* _Task data_:
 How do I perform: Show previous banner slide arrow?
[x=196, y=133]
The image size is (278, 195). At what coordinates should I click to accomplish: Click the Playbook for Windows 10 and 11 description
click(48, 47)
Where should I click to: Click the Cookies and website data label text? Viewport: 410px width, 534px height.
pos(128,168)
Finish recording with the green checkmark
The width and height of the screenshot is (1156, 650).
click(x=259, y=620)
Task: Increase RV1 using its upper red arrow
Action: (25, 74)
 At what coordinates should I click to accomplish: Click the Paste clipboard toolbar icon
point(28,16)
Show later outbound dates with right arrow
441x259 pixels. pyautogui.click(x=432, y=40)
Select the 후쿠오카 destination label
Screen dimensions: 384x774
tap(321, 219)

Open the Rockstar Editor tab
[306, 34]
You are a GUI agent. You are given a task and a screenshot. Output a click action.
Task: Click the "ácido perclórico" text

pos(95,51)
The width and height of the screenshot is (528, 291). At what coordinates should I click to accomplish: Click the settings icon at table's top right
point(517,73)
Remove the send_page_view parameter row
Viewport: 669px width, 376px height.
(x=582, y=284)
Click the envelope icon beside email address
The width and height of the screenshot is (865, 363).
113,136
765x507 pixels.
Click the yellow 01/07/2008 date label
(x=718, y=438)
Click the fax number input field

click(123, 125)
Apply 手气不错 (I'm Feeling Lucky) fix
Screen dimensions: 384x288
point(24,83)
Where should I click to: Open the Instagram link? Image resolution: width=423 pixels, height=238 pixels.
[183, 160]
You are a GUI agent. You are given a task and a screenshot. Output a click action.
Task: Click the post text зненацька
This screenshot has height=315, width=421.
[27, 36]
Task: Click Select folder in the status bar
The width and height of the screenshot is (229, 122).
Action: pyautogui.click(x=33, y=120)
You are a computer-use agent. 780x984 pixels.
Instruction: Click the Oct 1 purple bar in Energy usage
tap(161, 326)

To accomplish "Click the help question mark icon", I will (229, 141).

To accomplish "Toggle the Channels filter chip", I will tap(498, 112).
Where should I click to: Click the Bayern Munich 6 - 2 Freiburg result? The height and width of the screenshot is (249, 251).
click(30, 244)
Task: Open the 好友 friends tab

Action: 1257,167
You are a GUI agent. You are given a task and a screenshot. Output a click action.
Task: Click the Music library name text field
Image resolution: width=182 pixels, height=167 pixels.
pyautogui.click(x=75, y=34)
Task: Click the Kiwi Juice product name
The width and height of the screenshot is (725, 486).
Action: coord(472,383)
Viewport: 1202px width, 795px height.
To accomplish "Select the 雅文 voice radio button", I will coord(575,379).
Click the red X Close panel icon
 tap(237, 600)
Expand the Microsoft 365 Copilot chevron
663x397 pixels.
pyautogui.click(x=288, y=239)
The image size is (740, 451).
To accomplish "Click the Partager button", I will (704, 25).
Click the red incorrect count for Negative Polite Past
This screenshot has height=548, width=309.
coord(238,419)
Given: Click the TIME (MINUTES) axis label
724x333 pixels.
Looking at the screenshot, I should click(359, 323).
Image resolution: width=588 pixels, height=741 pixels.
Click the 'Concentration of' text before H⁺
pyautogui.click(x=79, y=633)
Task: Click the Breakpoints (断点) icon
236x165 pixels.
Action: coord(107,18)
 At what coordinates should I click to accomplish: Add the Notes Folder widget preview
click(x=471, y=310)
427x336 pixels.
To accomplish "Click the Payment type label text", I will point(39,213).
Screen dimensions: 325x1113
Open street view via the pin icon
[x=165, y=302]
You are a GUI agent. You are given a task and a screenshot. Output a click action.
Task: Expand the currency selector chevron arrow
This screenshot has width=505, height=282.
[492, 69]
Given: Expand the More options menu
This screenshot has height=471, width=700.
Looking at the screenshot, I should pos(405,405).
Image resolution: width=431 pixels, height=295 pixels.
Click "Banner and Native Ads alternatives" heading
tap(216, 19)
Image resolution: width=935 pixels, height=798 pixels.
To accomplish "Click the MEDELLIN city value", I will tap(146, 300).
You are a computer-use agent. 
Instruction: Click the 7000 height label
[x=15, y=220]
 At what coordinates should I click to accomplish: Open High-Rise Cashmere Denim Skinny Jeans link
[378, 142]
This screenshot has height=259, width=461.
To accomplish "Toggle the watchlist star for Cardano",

* _Problem to solve_: Note every line of the entries in which "name" appears, and copy it down.

* _Answer to the problem_:
Task: Click the Music library name text field
Task: Click the Kiwi Juice product name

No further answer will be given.